Like many in the life sciences arena, we are concerned about this change. Innovators need to see economic justification in developing a drug for a small market, and being able to apply the same drug to multiple needs has often been the way that companies could justify such investments.


We at RiverVest are watching this matter closely and hoping that a refinement in the policy will lead to additional innovations, giving patients with rare diseases the best possible chance to receive life-saving therapies. We look forward to continued success in the compelling sphere of orphan drug development on behalf of patients, entrepreneurs, and investors.

About Niall O'Donnell

Niall joined RiverVest in 2006 as a Kauffman Fellow and became a managing director in 2014. He focuses on biopharmaceutical opportunities as well as building and operating RiverVest portfolio companies. Niall is both a co-founder and board member of Reneo Pharmaceuticals (NASDAQ: RPHM) and Mirum Pharmaceuticals (NASDAQ: MIRM). He also serves as a board member of Avalyn Pharma, Glycomine, Inc., Sparrow Pharmaceuticals, and Spruce Biosciences (NASDAQ: SPRB). He was interim CEO of Reneo Pharmaceuticals and was interim chief medical officer at Lumena Pharmaceuticals prior to the company’s acquisition by Shire Plc (now part of Takeda America Holdings) in 2014. 

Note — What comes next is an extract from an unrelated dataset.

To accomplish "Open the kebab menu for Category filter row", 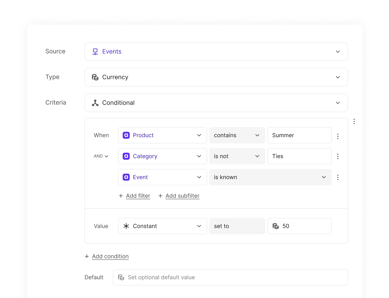I will click(x=338, y=156).
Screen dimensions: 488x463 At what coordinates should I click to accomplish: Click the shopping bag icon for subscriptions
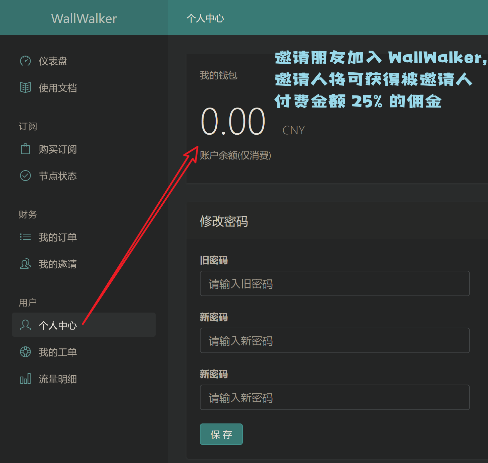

In 2018, Niall helped spin the Lumena assets out of Takeda Pharmaceutical, after Takeda’s acquisition of Shire, and drove the creation of Mirum Pharmaceuticals. In 2021 the FDA approved Mirum’s LIVMARLI for the treatment of Alagille Syndrome. Niall also helped co-found and seed Excaliard Pharmaceuticals, Inc., developing the company’s clinical strategy. The company was subsequently acquired by Pfizer, Inc.


Prior to joining RiverVest, Niall spent five years as an immunologist at Johnson & Johnson Pharmaceutical Research and Development in San Diego. He co-authored the first paper validating the newly discovered histamine H4 receptor as a key regulator of immune pathologies. Niall was also a member of the scientific advisory board of Ziarco Ltd., a developer of H4 receptor antagonists that was acquired by Novartis International AG in 2016.


Niall earned a Ph.D. in Biochemistry from the University of Dundee, Scotland, and an M.A. in Biochemistry from Pembroke College, Oxford. He also received an M.B.A. from the Rady School of Management of the University of California, San Diego. His professional affiliations include the American Thoracic Society and American Association of Immunologists.